-------- DOCUMENT PASSAGE

Ayabonga Sonjica

Personal information
- Born: 27 June 1991 (age 34) East London, Eastern Cape, South Africa

Medal record
Men's Boxing
Representing South Africa
All-Africa Games
| Bronze medal – third place | 2011 Maputo | Bantamweight |

= Ayabonga Sonjica =

South African boxer (born 1991)

Ayabonga Sonjica (born 27 June 1991 in East London, Eastern Cape) is a South African boxer. At the 2012 Summer Olympics, he competed in the Men's bantamweight, but was defeated in the first round by Detelin Dalakliev of Bulgaria. He competed at the 2014 Commonwealth Games, where he reached the quarterfinals, losing to Sean McGoldrick.

----------------
-------- INFORMATION PROVIDED

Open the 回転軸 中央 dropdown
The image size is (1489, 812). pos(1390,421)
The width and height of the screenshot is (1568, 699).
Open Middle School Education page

----------------

> [COMPLETE THE FOLLOWING]
- a) In the Ayabonga Sonjica profile, who defeated him in the first round of the men's bantamweight at the 2012 Summer Olympics?
- b) Echo the part of the Ayabonga Sonjica profile that opens with the words containing "Ayabonga Sonjica (born" and closes with "to Sean McGoldrick.".
Answer from the Ayabonga Sonjica profile alone, without relying on the data.

> [WORKED ANSWERS]
- a) Detelin Dalakliev of Bulgaria.

- b)
Ayabonga Sonjica (born 27 June 1991 in East London, Eastern Cape) is a South African boxer. At the 2012 Summer Olympics, he competed in the Men's bantamweight, but was defeated in the first round by Detelin Dalakliev of Bulgaria. He competed at the 2014 Commonwealth Games, where he reached the quarterfinals, losing to Sean McGoldrick.